◆ **Input data**
..........

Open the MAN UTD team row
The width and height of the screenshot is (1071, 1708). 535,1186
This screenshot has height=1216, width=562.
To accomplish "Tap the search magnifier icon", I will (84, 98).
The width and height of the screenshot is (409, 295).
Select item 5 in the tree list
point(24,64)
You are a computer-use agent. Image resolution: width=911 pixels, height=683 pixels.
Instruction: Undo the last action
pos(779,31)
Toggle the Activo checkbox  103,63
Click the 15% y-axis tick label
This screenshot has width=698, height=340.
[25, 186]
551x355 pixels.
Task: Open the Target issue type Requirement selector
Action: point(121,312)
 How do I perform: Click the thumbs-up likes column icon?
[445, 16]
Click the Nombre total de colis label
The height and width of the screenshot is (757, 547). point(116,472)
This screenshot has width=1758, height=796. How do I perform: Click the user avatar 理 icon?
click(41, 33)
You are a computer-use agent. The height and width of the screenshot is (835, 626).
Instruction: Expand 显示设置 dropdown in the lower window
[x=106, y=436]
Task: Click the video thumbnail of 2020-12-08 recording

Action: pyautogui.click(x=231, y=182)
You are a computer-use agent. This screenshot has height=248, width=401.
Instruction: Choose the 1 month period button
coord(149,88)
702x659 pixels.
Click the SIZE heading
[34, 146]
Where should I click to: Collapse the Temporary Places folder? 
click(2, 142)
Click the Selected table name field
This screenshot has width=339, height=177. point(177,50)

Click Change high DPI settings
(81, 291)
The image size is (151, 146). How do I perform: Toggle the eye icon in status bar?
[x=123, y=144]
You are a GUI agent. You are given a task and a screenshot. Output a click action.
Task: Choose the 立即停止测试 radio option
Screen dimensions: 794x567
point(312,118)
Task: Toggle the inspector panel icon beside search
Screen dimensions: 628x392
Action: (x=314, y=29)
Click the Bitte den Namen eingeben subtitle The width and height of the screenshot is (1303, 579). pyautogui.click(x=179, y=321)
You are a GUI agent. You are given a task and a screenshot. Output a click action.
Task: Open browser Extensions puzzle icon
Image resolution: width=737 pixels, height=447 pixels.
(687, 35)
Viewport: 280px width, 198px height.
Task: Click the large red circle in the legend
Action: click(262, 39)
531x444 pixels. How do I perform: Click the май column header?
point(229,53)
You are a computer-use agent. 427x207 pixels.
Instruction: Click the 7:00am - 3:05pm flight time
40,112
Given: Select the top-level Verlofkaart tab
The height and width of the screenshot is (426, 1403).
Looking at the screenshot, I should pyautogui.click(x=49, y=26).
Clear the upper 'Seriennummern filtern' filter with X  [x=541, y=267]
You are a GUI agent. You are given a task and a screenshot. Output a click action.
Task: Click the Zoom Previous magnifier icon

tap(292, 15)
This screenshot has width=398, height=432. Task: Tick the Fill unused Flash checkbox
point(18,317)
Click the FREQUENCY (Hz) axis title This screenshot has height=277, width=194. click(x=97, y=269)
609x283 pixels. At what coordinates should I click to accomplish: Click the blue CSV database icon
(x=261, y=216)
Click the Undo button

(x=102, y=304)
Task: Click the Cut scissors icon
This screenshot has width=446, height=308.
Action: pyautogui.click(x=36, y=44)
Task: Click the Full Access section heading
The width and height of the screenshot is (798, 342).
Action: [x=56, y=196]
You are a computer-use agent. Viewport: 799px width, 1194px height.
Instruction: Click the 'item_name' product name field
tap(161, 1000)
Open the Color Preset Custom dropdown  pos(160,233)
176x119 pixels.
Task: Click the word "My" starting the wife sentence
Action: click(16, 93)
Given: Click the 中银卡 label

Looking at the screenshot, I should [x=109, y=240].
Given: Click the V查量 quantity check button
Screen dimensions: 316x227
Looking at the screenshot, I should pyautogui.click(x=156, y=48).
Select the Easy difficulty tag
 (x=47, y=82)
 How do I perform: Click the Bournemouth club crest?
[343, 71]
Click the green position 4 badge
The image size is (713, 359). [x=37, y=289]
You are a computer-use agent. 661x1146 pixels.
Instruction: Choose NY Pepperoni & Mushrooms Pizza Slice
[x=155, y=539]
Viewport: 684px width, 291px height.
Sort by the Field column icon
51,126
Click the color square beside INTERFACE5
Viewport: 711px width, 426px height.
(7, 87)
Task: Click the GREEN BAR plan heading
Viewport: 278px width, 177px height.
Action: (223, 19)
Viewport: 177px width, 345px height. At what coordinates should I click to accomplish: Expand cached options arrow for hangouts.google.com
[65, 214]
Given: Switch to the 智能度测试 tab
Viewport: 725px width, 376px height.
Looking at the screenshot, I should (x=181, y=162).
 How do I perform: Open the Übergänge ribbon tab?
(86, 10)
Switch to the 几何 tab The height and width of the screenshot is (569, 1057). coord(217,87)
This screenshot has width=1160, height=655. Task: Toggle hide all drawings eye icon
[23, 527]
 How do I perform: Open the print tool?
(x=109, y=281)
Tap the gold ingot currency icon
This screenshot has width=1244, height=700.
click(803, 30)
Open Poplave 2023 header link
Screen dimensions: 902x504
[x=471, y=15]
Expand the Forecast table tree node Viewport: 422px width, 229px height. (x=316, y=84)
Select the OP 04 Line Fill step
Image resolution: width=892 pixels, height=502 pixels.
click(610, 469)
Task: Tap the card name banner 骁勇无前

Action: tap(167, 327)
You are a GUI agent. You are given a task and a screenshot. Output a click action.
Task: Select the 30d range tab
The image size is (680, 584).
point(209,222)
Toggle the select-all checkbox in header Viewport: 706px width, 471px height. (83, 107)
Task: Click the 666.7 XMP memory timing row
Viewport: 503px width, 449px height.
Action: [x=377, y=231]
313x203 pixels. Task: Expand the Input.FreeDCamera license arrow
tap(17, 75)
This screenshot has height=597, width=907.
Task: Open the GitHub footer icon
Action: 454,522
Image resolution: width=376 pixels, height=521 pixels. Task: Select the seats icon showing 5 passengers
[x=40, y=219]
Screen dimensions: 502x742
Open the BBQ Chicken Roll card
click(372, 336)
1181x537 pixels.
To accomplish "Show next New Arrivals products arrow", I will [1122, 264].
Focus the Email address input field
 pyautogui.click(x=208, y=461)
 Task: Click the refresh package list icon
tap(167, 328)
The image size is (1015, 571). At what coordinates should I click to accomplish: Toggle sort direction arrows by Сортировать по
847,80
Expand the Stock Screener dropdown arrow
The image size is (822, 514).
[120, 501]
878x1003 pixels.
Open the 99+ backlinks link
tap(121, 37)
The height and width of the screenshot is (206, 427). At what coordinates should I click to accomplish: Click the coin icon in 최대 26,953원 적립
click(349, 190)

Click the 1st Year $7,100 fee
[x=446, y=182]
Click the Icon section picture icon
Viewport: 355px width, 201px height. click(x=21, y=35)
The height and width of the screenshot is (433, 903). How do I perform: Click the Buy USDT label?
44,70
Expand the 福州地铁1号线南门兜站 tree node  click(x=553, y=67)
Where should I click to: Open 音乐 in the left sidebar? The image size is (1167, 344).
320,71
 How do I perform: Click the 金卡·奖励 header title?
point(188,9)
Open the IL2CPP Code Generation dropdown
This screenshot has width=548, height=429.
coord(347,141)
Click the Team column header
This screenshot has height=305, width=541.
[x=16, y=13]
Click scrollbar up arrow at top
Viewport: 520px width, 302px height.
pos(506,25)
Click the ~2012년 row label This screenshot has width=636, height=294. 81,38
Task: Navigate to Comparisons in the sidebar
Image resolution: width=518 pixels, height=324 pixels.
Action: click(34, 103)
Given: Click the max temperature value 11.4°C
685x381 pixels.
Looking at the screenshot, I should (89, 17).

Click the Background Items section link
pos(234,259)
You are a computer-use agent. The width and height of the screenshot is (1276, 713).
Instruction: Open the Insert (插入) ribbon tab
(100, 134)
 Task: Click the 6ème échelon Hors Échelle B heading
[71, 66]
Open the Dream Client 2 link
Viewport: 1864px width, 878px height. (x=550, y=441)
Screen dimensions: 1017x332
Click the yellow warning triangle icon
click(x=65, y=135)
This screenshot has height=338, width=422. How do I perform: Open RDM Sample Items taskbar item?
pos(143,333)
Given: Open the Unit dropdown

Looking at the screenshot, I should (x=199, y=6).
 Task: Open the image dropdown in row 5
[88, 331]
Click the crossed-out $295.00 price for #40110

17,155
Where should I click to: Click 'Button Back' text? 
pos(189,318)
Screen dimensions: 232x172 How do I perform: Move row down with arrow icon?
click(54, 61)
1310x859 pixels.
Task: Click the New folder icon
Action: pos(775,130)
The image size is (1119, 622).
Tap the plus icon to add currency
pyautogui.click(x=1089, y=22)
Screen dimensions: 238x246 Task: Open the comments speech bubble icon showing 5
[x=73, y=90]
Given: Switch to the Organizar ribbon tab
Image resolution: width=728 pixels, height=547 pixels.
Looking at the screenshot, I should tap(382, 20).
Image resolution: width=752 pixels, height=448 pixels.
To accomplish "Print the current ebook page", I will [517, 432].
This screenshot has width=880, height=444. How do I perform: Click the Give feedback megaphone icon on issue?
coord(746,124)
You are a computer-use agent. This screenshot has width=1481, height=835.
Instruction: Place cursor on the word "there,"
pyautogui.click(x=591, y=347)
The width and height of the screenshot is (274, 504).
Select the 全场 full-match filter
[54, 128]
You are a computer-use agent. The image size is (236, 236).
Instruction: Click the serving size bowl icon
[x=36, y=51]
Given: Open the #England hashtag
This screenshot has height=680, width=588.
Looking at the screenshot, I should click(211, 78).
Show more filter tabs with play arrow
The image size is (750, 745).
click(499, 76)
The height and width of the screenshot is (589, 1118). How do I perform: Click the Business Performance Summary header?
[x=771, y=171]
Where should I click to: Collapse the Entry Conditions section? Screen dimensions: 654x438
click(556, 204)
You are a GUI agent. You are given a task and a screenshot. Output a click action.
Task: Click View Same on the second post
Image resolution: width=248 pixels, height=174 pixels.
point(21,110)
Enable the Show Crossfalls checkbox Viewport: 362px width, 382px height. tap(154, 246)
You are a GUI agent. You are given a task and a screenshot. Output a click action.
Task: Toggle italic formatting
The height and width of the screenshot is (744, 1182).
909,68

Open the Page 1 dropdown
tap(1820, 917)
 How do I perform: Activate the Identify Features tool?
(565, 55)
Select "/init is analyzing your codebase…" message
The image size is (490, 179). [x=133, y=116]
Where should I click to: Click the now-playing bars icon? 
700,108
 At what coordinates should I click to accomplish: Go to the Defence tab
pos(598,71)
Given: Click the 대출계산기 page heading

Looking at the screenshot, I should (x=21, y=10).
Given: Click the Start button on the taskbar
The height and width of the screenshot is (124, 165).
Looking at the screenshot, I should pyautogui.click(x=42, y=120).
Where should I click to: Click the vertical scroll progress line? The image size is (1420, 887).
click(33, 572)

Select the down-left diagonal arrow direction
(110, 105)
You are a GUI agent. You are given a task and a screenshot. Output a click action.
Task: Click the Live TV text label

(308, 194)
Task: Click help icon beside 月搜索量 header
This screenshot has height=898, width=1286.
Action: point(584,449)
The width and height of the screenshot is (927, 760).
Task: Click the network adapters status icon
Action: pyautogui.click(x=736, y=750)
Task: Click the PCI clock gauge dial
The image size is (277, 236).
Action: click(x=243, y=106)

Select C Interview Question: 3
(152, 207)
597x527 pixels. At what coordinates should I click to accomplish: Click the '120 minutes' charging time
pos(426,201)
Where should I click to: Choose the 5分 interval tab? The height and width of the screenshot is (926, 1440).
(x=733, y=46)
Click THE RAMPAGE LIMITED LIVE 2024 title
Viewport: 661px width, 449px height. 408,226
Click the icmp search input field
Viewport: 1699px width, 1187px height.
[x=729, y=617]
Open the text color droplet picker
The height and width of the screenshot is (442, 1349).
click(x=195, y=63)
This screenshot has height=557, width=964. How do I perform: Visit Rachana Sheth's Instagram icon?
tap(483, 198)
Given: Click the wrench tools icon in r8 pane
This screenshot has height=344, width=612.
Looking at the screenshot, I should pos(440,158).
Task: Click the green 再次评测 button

..........

◆ **Work instruction**
In the listing above, find the line containing "Expand the Forecast" and the line containing "Expand the 福州地铁1号线南门兜站", then repeat those two lines and everything between them exactly.

◆ **Exercise result**
Expand the Forecast table tree node Viewport: 422px width, 229px height. (x=316, y=84)
Select the OP 04 Line Fill step
Image resolution: width=892 pixels, height=502 pixels.
click(610, 469)
Task: Tap the card name banner 骁勇无前

Action: tap(167, 327)
You are a GUI agent. You are given a task and a screenshot. Output a click action.
Task: Select the 30d range tab
The image size is (680, 584).
point(209,222)
Toggle the select-all checkbox in header Viewport: 706px width, 471px height. (83, 107)
Task: Click the 666.7 XMP memory timing row
Viewport: 503px width, 449px height.
Action: [x=377, y=231]
313x203 pixels. Task: Expand the Input.FreeDCamera license arrow
tap(17, 75)
This screenshot has height=597, width=907.
Task: Open the GitHub footer icon
Action: 454,522
Image resolution: width=376 pixels, height=521 pixels. Task: Select the seats icon showing 5 passengers
[x=40, y=219]
Screen dimensions: 502x742
Open the BBQ Chicken Roll card
click(372, 336)
1181x537 pixels.
To accomplish "Show next New Arrivals products arrow", I will [1122, 264].
Focus the Email address input field
 pyautogui.click(x=208, y=461)
 Task: Click the refresh package list icon
tap(167, 328)
The image size is (1015, 571). At what coordinates should I click to accomplish: Toggle sort direction arrows by Сортировать по
847,80
Expand the Stock Screener dropdown arrow
The image size is (822, 514).
[120, 501]
878x1003 pixels.
Open the 99+ backlinks link
tap(121, 37)
The height and width of the screenshot is (206, 427). At what coordinates should I click to accomplish: Click the coin icon in 최대 26,953원 적립
click(349, 190)

Click the 1st Year $7,100 fee
[x=446, y=182]
Click the Icon section picture icon
Viewport: 355px width, 201px height. click(x=21, y=35)
The height and width of the screenshot is (433, 903). How do I perform: Click the Buy USDT label?
44,70
Expand the 福州地铁1号线南门兜站 tree node  click(x=553, y=67)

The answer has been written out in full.